Surprisingly Complex
But back to Motor Mania. Released in 1982, it was an O.G. Commodore game. It involved driving a small car-like figure on a vertically scrolling track for as long as possible. It was a simple premise; the further one drove, the higher the score they achieved.
The game was surprisingly complex though. To start, the track kept changing. The player started at a gas station and proceeded onto a multi-lane freeway. But suddenly, without warning, the road would shrink in half to a much narrower roadway, or even descend into a one-lane dirt road. The latter would require the player to slow down to be able to negotiate the various back and forth corners.

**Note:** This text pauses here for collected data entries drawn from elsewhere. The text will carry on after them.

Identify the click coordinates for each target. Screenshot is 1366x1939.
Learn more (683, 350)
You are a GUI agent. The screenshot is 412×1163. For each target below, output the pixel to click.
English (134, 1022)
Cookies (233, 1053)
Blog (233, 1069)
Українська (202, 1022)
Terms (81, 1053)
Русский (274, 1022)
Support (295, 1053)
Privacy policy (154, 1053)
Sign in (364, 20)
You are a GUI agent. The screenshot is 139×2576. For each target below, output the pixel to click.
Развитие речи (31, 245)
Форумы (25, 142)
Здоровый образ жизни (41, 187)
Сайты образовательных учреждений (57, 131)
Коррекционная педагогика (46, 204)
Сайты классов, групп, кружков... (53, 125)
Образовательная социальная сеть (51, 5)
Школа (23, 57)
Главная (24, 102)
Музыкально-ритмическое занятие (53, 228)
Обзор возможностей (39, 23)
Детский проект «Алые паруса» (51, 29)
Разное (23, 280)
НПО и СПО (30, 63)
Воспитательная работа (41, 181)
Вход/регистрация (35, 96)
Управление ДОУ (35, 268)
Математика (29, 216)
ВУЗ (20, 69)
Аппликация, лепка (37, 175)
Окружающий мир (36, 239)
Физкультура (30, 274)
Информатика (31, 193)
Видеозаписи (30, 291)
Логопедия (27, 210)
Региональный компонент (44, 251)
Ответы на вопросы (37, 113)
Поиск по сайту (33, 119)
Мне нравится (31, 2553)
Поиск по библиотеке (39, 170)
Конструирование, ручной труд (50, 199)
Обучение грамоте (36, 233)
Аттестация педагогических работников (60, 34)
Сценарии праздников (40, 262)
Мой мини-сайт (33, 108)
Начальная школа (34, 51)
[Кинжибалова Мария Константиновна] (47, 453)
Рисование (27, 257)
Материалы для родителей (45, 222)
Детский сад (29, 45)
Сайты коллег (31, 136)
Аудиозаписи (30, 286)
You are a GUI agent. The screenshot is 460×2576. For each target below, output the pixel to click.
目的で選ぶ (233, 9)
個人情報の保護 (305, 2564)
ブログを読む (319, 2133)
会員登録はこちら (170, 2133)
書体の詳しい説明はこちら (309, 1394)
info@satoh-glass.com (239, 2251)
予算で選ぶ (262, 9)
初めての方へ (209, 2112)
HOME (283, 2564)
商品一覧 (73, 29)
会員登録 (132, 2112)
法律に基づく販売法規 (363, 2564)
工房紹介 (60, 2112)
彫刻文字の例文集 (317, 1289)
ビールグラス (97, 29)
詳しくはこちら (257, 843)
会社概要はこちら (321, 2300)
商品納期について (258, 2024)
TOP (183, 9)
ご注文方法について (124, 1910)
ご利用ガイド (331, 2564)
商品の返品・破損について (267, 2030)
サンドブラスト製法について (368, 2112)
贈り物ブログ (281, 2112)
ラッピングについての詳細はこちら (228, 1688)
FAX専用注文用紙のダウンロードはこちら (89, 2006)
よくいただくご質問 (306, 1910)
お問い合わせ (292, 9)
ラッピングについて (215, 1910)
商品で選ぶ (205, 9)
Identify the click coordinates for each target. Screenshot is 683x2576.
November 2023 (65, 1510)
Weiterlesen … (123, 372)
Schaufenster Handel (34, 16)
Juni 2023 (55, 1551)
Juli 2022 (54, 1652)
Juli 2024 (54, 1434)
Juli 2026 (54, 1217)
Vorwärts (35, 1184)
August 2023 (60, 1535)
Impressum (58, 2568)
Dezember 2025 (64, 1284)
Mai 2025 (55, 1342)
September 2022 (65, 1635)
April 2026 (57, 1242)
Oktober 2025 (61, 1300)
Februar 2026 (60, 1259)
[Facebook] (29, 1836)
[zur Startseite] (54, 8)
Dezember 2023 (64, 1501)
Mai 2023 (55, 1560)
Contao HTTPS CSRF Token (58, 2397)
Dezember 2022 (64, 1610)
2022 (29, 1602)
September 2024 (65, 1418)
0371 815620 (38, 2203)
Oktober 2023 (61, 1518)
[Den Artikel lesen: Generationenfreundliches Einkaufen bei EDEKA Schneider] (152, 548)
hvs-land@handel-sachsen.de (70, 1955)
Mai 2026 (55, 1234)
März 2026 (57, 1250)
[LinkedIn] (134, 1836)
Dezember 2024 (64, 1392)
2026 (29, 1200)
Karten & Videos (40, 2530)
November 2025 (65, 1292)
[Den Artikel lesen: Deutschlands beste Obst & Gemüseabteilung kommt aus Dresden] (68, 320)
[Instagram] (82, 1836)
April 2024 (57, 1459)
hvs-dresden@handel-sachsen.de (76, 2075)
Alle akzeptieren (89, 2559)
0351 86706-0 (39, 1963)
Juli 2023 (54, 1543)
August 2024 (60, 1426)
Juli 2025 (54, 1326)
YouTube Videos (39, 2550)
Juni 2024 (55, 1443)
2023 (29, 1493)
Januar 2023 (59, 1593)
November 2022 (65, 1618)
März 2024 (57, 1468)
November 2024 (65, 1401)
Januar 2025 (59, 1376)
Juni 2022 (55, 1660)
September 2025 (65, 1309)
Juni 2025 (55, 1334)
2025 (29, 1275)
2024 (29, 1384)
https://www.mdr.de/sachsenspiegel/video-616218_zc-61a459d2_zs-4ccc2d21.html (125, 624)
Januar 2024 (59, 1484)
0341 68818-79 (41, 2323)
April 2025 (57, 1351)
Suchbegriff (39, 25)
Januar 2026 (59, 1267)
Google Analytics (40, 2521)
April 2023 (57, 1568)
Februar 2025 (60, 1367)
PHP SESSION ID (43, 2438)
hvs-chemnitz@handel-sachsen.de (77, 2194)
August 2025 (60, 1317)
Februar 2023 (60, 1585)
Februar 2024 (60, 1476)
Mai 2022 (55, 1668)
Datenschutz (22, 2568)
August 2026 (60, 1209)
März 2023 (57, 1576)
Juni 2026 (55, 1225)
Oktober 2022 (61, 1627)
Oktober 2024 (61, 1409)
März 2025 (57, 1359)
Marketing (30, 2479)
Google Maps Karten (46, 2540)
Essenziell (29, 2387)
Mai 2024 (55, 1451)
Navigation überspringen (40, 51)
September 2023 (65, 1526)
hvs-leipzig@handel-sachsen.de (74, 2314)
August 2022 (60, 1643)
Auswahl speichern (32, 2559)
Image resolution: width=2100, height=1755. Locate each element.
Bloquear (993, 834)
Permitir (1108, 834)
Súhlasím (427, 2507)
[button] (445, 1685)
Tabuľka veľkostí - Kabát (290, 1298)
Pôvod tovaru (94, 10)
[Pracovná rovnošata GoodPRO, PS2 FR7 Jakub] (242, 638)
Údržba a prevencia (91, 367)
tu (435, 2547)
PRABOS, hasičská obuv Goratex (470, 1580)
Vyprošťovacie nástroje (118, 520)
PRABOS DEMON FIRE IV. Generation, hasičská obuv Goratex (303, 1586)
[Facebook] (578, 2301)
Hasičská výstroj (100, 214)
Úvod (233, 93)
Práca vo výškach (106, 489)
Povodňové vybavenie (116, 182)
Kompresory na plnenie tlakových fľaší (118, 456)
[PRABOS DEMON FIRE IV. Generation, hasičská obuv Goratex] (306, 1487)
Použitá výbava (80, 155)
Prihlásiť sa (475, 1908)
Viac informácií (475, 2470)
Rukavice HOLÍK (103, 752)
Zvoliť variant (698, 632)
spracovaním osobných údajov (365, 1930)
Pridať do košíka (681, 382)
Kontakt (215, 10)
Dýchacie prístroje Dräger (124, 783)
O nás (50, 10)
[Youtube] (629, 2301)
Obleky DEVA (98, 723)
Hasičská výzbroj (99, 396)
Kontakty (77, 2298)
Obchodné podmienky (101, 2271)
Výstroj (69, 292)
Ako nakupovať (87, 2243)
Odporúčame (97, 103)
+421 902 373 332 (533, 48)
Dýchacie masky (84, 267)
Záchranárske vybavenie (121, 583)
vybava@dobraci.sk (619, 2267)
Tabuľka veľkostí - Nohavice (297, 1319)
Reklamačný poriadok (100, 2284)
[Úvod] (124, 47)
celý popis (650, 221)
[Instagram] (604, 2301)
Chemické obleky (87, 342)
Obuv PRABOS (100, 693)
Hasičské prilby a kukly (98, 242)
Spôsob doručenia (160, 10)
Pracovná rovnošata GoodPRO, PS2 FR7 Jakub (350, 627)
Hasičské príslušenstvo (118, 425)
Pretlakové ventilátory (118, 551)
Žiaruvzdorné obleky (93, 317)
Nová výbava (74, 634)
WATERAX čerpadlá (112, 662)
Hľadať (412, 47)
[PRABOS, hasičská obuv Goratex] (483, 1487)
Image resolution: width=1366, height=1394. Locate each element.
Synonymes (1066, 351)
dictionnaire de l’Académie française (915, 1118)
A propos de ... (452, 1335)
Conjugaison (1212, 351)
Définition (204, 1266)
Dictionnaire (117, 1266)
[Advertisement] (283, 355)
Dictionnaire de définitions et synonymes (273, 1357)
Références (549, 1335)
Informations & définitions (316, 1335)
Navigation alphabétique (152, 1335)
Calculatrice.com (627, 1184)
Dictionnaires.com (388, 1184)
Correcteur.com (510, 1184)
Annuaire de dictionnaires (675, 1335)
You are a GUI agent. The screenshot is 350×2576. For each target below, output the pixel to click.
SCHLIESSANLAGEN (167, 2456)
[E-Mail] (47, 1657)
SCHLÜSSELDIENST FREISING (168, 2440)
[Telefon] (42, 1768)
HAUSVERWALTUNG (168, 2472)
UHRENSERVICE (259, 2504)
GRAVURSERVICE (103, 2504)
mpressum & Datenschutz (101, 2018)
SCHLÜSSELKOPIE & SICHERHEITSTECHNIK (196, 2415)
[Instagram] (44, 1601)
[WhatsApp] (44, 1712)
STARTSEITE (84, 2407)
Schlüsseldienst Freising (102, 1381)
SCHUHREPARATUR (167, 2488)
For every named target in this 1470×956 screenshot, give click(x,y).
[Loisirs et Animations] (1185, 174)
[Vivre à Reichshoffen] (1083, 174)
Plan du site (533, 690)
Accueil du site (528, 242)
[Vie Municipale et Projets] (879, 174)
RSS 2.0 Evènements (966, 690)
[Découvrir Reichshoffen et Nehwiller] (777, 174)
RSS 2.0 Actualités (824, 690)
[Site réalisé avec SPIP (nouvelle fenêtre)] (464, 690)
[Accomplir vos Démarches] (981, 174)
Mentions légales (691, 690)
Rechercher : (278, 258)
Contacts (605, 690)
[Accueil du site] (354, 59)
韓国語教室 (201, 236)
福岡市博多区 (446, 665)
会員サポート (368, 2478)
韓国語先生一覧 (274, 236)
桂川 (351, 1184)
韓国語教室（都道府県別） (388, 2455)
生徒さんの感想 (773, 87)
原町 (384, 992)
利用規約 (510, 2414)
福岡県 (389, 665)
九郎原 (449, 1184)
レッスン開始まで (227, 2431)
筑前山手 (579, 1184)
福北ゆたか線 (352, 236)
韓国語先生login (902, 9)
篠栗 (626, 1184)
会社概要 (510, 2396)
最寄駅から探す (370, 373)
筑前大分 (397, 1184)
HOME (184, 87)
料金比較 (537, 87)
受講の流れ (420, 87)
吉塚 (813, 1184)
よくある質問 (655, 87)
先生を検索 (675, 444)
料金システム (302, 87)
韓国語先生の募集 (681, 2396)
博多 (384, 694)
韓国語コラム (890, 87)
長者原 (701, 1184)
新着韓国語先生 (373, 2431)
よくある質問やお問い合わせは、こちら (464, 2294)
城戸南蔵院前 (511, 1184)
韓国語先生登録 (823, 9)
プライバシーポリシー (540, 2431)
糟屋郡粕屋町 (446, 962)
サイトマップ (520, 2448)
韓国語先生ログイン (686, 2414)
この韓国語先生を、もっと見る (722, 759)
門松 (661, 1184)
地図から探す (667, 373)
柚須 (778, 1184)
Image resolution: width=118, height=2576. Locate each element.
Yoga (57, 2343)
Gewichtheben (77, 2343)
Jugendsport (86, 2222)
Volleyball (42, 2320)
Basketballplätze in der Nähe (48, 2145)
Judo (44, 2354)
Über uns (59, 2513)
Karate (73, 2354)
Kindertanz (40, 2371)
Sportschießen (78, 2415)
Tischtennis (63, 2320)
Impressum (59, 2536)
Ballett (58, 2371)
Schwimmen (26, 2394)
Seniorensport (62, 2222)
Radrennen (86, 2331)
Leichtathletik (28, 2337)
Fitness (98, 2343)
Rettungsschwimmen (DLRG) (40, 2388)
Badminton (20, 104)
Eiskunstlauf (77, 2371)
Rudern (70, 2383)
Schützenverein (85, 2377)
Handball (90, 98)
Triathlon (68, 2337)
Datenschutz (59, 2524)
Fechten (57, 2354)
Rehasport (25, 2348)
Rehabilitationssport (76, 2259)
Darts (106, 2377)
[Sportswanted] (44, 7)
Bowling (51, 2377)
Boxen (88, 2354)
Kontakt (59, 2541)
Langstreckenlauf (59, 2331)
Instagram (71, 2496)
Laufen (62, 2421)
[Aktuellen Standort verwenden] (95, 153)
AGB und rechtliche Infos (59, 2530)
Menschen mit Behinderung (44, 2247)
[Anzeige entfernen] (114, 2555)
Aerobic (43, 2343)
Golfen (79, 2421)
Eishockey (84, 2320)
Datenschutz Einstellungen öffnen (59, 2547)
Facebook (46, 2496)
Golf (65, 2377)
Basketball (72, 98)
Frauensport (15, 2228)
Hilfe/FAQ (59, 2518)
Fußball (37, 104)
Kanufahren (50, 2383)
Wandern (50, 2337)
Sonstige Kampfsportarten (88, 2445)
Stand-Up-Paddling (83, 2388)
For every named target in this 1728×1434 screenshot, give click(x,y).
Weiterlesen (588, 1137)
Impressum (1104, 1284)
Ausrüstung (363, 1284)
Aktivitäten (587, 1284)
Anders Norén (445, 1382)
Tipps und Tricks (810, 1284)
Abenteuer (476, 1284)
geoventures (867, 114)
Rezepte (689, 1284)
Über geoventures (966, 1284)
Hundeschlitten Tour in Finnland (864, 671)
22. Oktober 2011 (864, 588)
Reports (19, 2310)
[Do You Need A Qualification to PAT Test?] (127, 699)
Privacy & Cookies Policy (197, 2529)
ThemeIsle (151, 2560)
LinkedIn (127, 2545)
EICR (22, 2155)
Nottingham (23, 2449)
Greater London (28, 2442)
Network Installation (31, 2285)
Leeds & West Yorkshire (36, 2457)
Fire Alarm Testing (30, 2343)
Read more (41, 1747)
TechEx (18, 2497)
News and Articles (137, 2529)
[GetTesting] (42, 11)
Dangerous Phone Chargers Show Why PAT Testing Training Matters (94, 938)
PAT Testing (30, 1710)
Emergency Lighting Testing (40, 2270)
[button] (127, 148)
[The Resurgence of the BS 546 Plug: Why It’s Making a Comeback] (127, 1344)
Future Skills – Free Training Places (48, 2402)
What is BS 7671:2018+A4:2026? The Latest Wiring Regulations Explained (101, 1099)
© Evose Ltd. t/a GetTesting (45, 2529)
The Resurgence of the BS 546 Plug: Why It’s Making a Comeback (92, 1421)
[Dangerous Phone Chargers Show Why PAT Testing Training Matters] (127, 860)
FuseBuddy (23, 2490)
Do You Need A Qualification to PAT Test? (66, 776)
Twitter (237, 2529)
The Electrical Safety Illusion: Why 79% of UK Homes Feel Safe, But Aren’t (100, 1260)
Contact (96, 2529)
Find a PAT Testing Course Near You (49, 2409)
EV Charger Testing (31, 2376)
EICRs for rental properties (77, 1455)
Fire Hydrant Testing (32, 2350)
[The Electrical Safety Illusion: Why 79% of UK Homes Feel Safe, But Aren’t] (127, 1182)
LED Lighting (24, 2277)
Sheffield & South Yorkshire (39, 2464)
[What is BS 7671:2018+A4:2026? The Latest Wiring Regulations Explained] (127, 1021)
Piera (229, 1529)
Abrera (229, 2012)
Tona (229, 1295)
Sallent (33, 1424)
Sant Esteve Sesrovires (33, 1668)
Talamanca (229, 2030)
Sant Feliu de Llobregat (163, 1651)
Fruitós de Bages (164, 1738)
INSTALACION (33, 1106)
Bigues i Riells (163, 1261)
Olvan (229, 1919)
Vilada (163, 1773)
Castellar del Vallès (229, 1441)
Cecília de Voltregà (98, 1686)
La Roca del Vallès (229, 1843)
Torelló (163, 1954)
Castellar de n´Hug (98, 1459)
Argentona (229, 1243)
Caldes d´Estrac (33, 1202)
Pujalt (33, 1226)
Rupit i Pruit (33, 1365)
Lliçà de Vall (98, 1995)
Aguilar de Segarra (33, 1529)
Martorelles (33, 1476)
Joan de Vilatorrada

Besides the changing road conditions, there were also obstacles to avoid like the usual roadside hazards such as a trio of flying rocks, lane blocking logs, opponents’ cars, oil spills and glass shards. If that weren’t enough, at some intersections a fire truck would come screaming by that would require full lock-up braking to avoid at times.
Players had four lives per game and would lose one if they crashed. As an added layer of difficulty, there also existed a fuel gauge that players needed to keep an eye on to ensure it didn’t run out. Refueling was simple enough as a quick drive through the gas station would do the trick.
Couldn’t Get Enough
As could be expected for a five-year-old, I was utterly useless at this game. But I couldn’t get enough. Every time I visited my friend’s house, we would head straight to the computer, have his mom boot up the game off the 5 ¼ floppy disk, and spend an undisclosed amount of time in Motor Mania bliss.
We would see who could make it further down the track before we ran out of lives. We were mesmerized by how far his older brother and friends could make it. The game seemed like endless fun and was the gateway drug to my lifelong addiction of car racing video games.
I’ve gone back and played it more recently and gotten much better at it (30+ years’ experience will do that). Although laughably rudimentary by today’s standards, nostalgia is a hell of a drug and I still had a giant grin the entire I was playing it.